Lo studio del team di Nyffeler si basa sui dati di 103 studi che hanno evidenziato il volume di prede che gli uccelli mangiano insetti consumano in sette dei principali biomi del mondo e i loro calcoli sono supportati da un gran numero di studi sperimentali condotti da molti gruppi di ricerca diversi in una varietà di habitat in diverse parti del mondo.

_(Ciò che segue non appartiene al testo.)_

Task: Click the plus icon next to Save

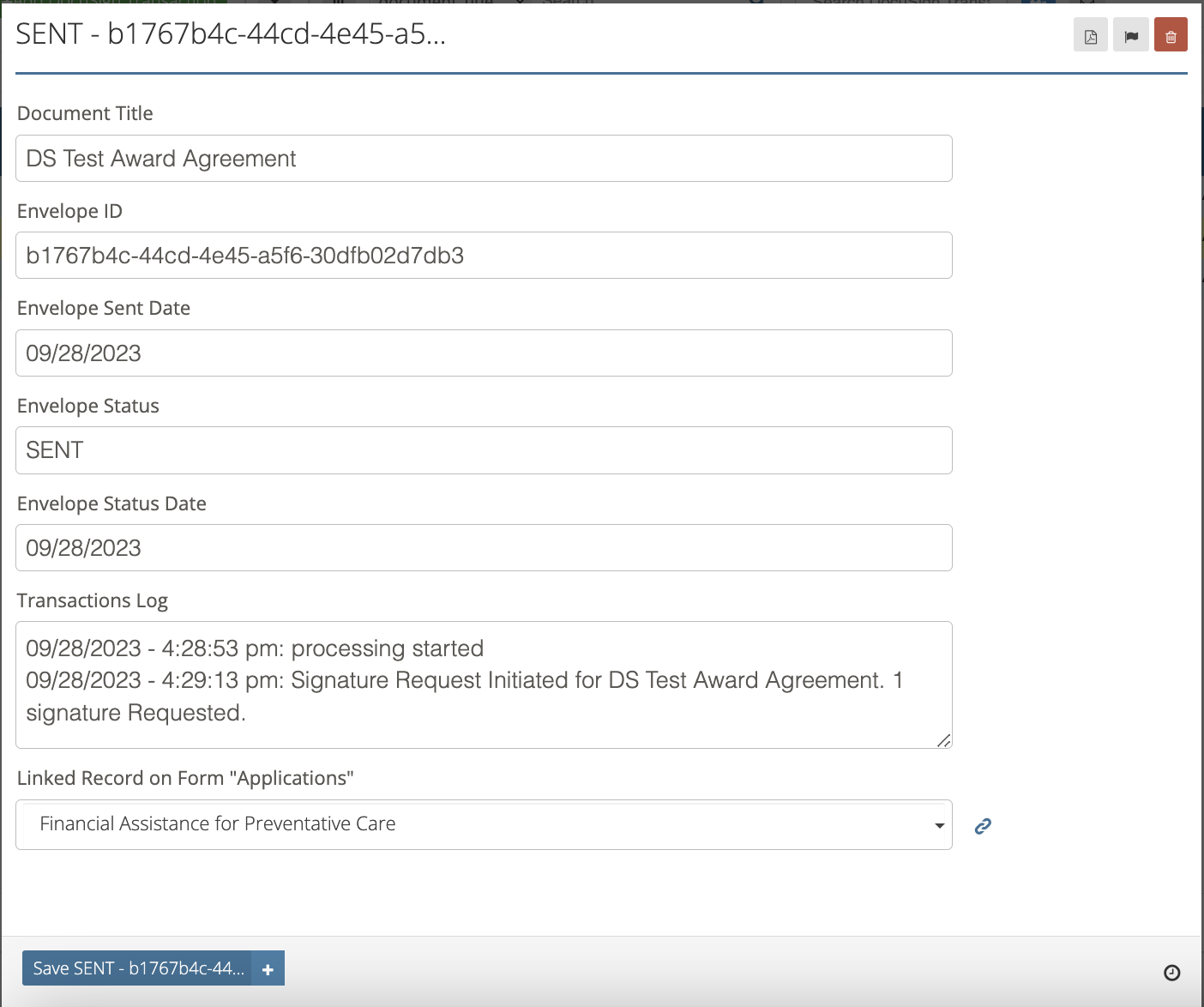Action: point(268,968)
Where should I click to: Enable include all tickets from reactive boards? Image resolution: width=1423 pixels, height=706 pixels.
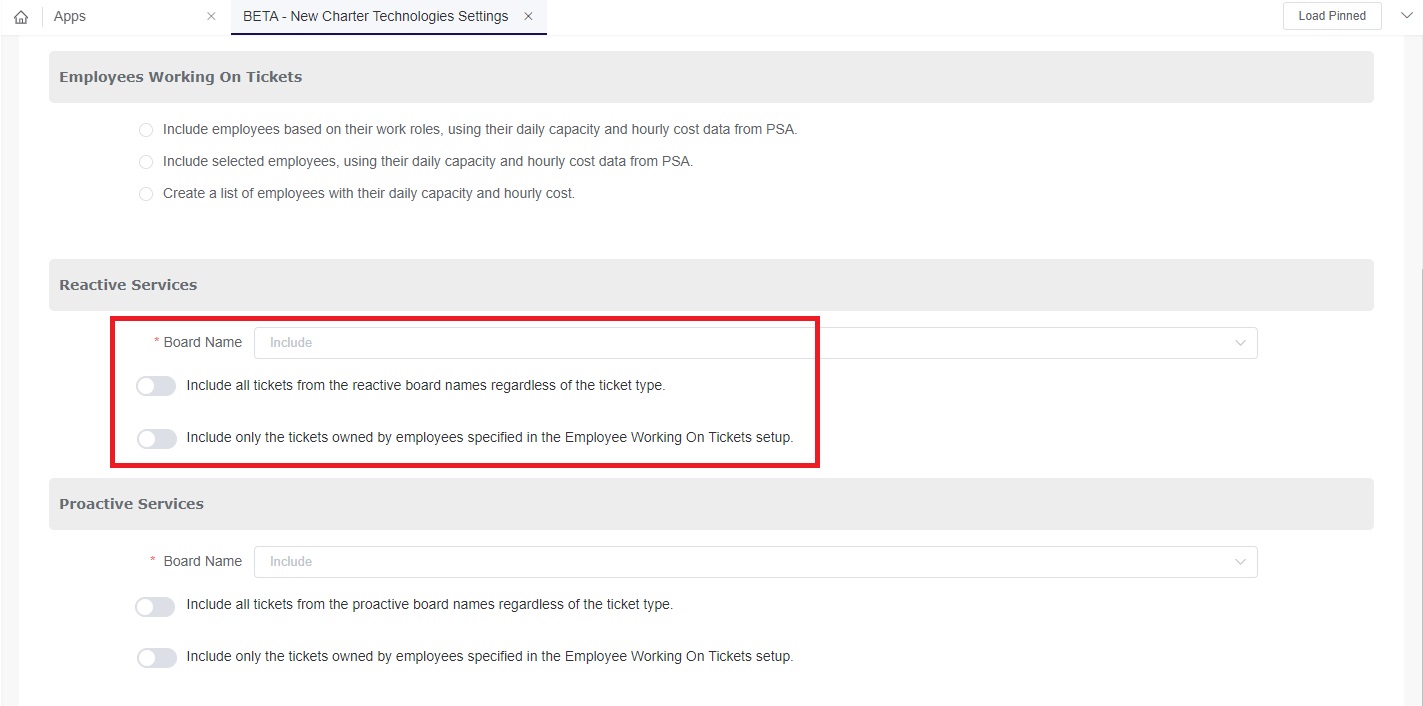click(156, 386)
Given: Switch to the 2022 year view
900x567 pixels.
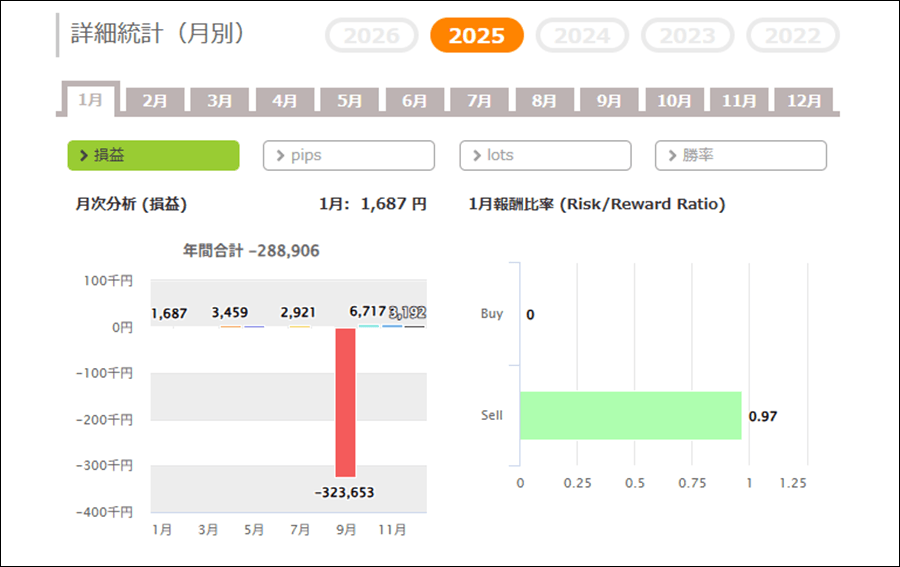Looking at the screenshot, I should (x=793, y=36).
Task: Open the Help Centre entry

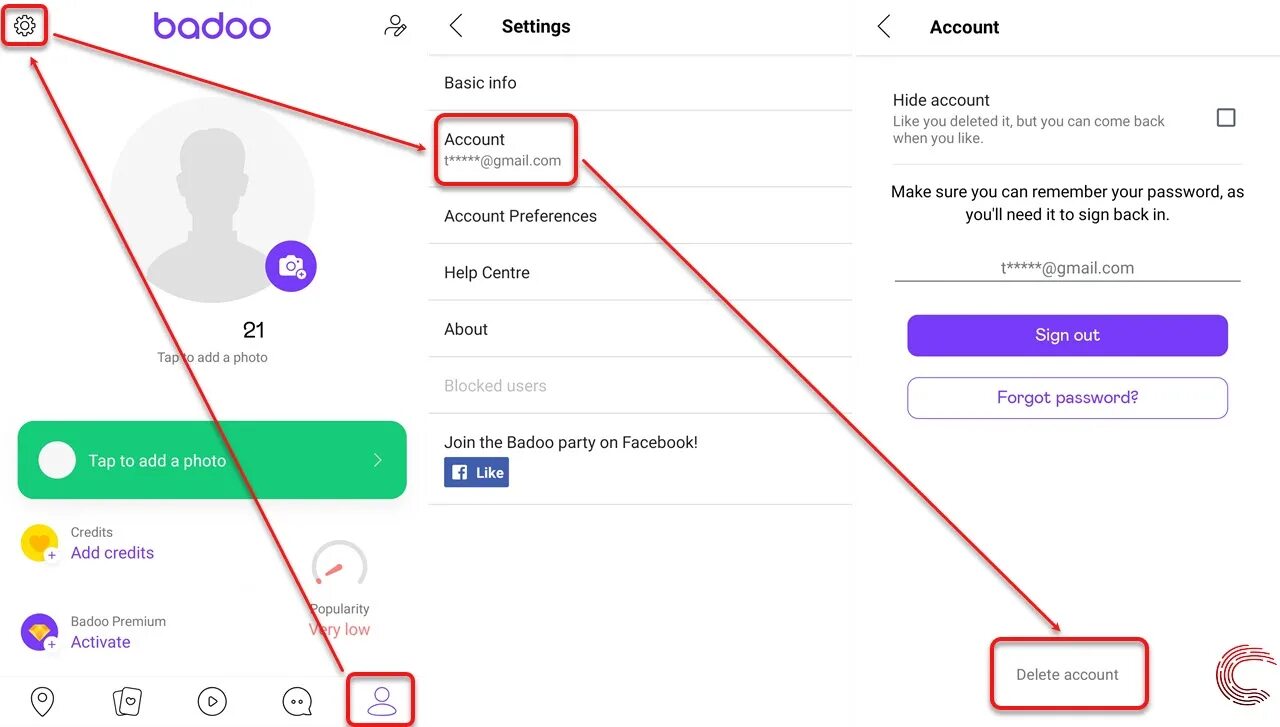Action: tap(640, 272)
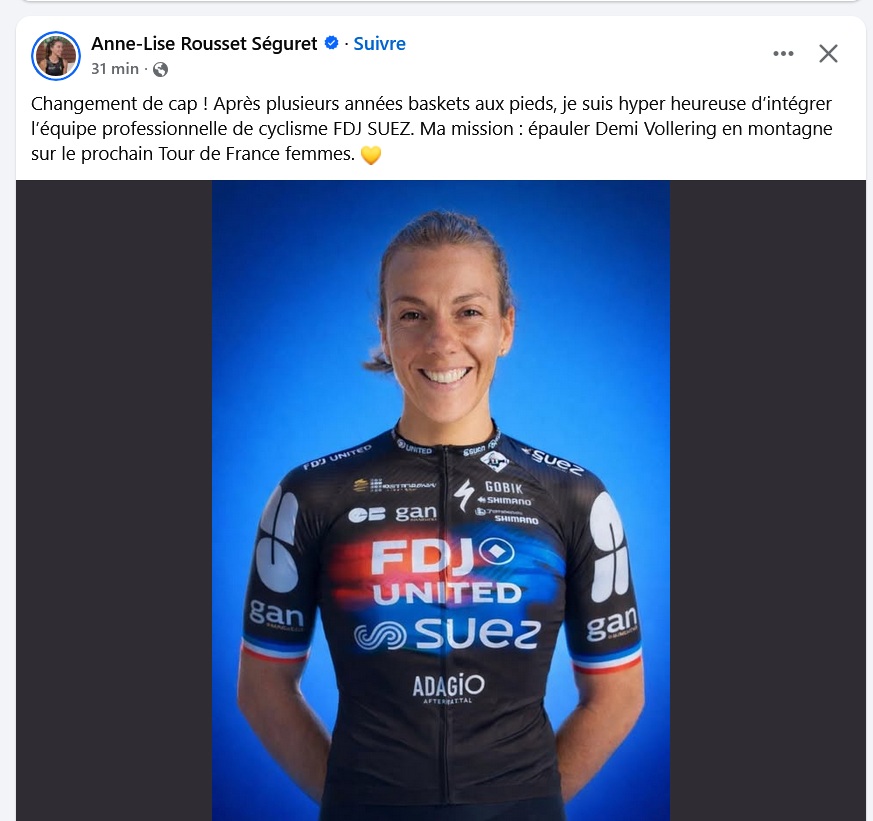The image size is (873, 821).
Task: Open the cyclist portrait photo in full view
Action: pyautogui.click(x=440, y=500)
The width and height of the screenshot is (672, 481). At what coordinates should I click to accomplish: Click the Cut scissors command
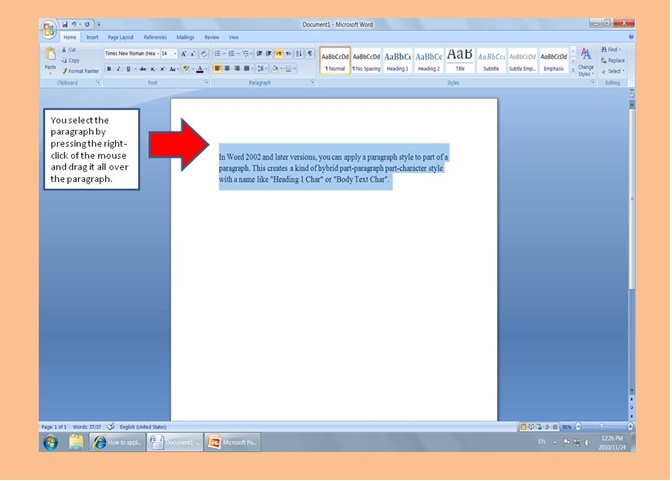(70, 50)
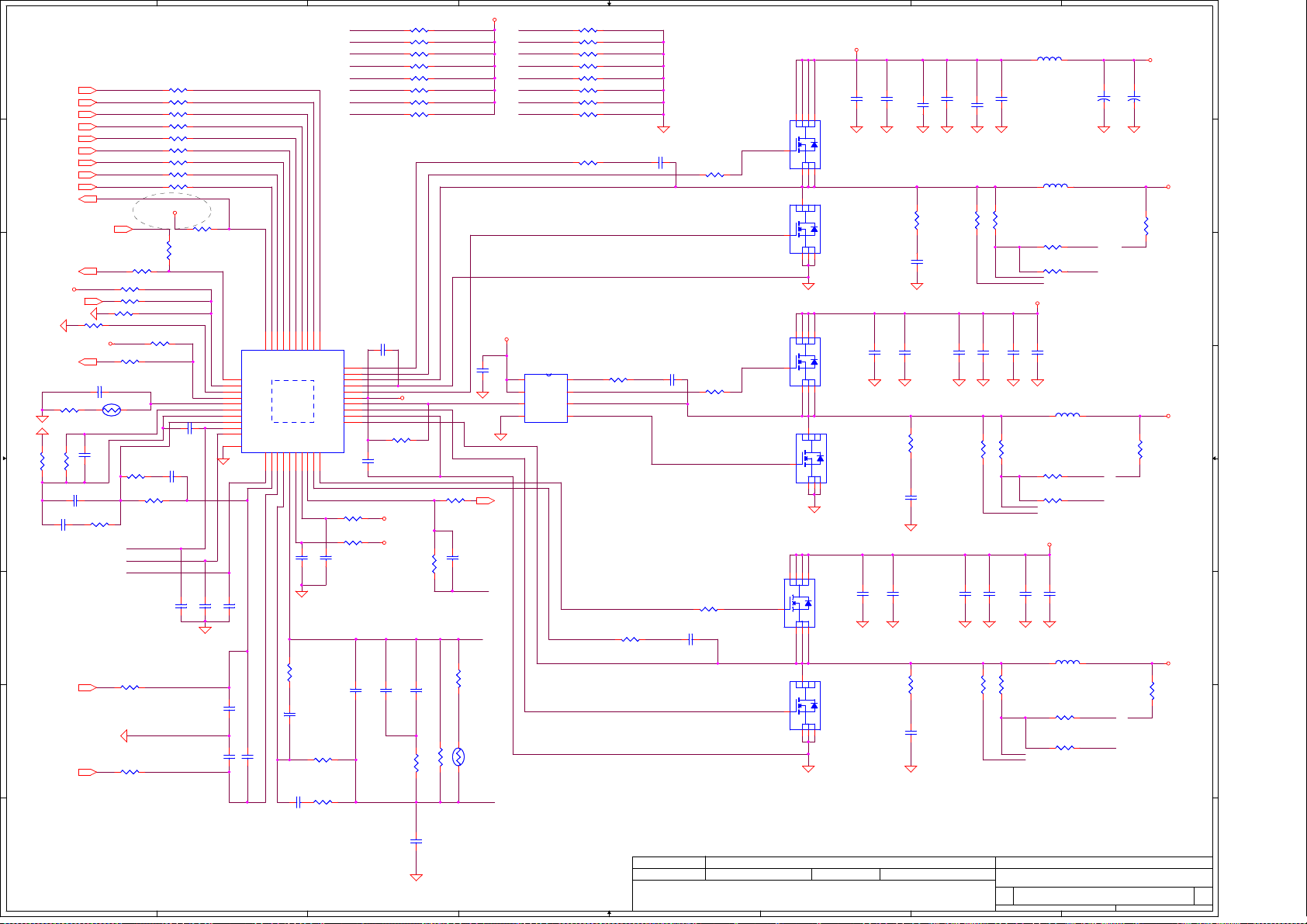Viewport: 1307px width, 924px height.
Task: Select the dashed square inside the main IC
Action: pyautogui.click(x=292, y=401)
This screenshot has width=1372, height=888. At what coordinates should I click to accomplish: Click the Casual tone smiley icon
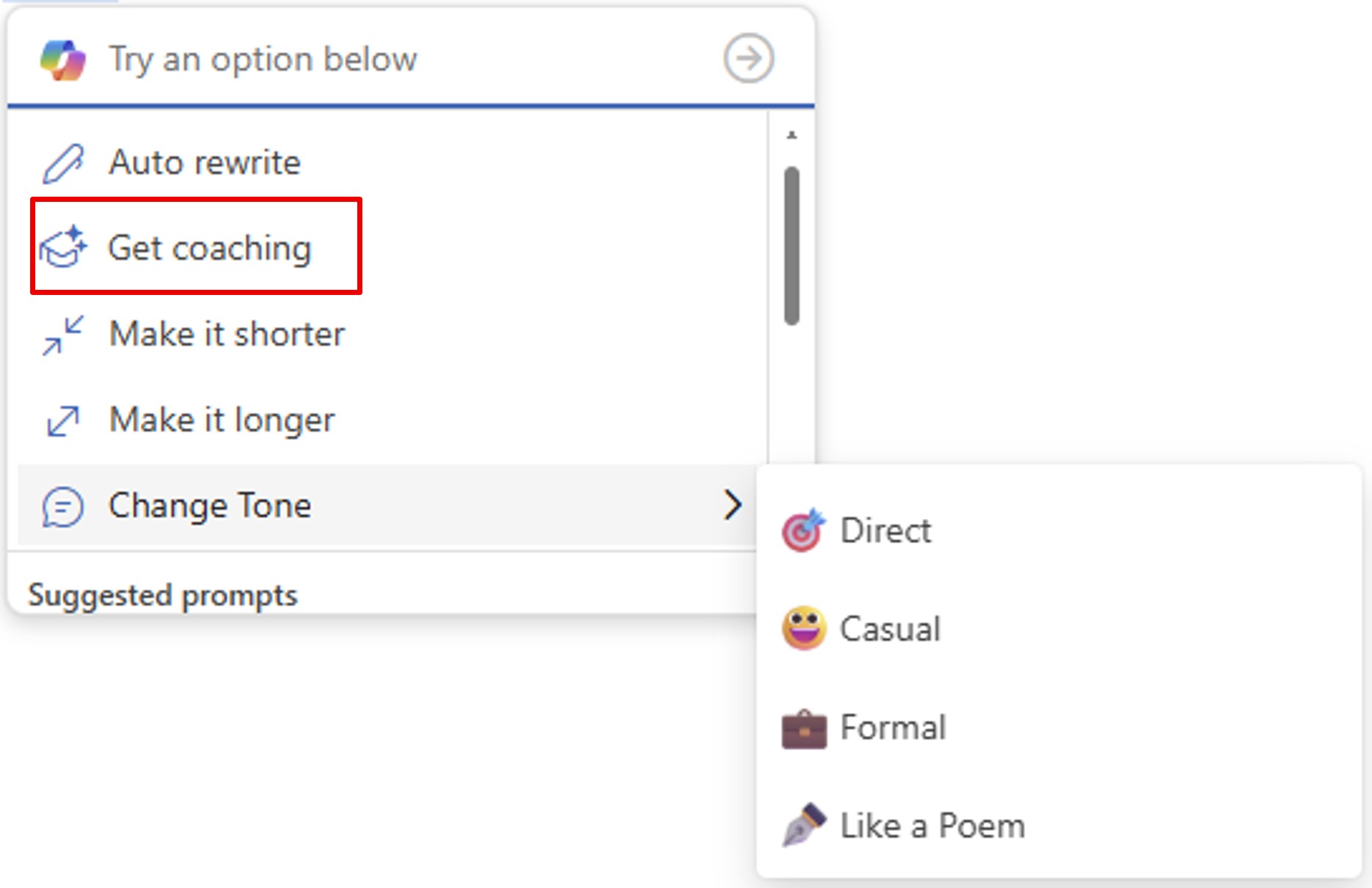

La quantità di cibo consumata dagli uccelli insettivori è simile a quella della popolazione mondiale umana, che secondo la Fao consuma circa 400 milioni di tonnellate di carne e pesce all’anno. Tra gli altri grandi consumatori di insetti ci sono i ragni: uno studio condotto da Nyffeler e pubblicato nel 2017 ha dimostrato che i ragni consumano ogni anno tra 400 e 800 milioni di tonnellate di insetti. Altri gruppi predatori come pipistrelli, primati, toporagni, ricci, rane, salamandre e lucertole sembrano essere dei nemici naturali degli insetti mangiatori di piante, sicuramente preziosi ma meno efficaci degli uccelli insettivori e dei ragli «La loro influenza sembra essere più specifica per bioma  piuttosto che a livello mondiale – dice Nyffeler -. Ad esempio, le lucertole aiutano a sopprimere gli insetti sulle isole tropicali, ma meno su scala più ampia».

I ricercatori sottolineano che gli uccelli insettivori svolgono un ruolo significativo nella soppressione degli insetti parassiti soprattutto nelle foreste, dove ne mangiano circa 300 milioni di tonnellate, cioè circa tre quarti della biomassa di prede catturate nel mondo dagli uccelli insettivori. Invece, «molto meno insetti [100 milioni di tonnellate, ndr] vengono consumati nei restanti ecosistemi come praterie, savane, terreni coltivati, deserti e tundra artica». Durante il periodo riproduttivo, quando gli uccelli alimentano prede ricche di proteine ​​per i loro nidiacei, vengono catturati miliardi di insetti erbivori tra cui bruchi e coleotteri potenzialmente dannosi e Nyffeler spiega che «Le stime presentate in questo documento sottolineano l’importanza ecologica ed economica degli uccelli insettivori nella soppressione di insetti nocivi potenzialmente dannosi su scala globale, specialmente nelle aree boschive. Ciò è particolarmente vero per i tropici e per gli ecosistemi forestali temperati e boreali. Solo pochi altri gruppi di predatori come i ragni e gli insetti entomofagi (comprese in particolare le formiche predatrici) possono stare al passo con gli uccelli insettivori nella loro capacità di sopprimere a livello globale le popolazioni di insetti che mangiano le piante».

Lo zoologo svizzero conclude: «Gli uccelli sono una classe di animali a rischio di estinzione perché sono pesantemente minacciati da fattori come il rimboschimento, l’intensificazione dell’agricoltura, la diffusione di pesticidi sistemici, la predazione da parte di gatti domestici, le collisioni con strutture create dall’uomo, l’inquinamento luminoso e i cambiamenti climatici. Visto che queste minacce globali non potranno essere risolte presto, dobbiamo temere che i servizi vitali che gli uccelli forniscono all’ecosistema – come la soppressione degli insetti nocivi – andranno persi».